Exercise passage:
It's 38 degrees in mid-August in Denizli, western Turkey, and we're sitting in the car with our Turkish partners and their little daughter on the way to one of our production sites. We've been driving for a good three quarters of an hour when we finally turn off the highway. The village we are heading for is on a hill, and the car groans as we climb steep slopes several times. As it struggles upwards, we enjoy the fantastic view over the green slopes all around. One last steep slope and we push little rocks under the tires of the car - we made it. In the bright sunlight we catch sight of a gate leading into a courtyard.
As we step through, we find ourselves in an idyll where time has stood still. We see aubergines, peppers and chillies hanging on a linen in the sun to dry and store for the winter. The outhouse is made of wood and is very simple. Several cats come towards us, hungry for attention, a bathtub full of water to wash our hands, and finally the friendly face of the woman who lives here with her husband and daughter for the summers. Following Turkish hospitality, we sit with the family around a table and drink Turkish tea. It's unbelievably hot here, but the view and the pleasant atmosphere make up for it.

Goal of the exercise: Reproduce word for word the part of the Denizli passage between "As we step through, we" and "make up for it.", inclusive. None of the records are needed here.

Material provided:
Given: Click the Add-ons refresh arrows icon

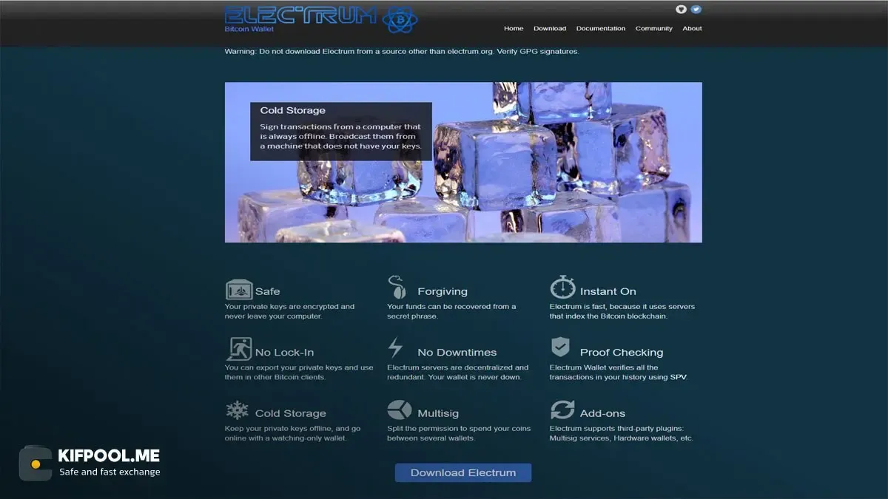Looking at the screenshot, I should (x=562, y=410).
--
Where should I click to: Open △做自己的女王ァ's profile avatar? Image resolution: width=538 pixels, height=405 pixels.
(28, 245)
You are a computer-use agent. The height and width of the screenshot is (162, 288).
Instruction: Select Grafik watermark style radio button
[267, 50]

Result below:
As we step through, we find ourselves in an idyll where time has stood still. We see aubergines, peppers and chillies hanging on a linen in the sun to dry and store for the winter. The outhouse is made of wood and is very simple. Several cats come towards us, hungry for attention, a bathtub full of water to wash our hands, and finally the friendly face of the woman who lives here with her husband and daughter for the summers. Following Turkish hospitality, we sit with the family around a table and drink Turkish tea. It's unbelievably hot here, but the view and the pleasant atmosphere make up for it.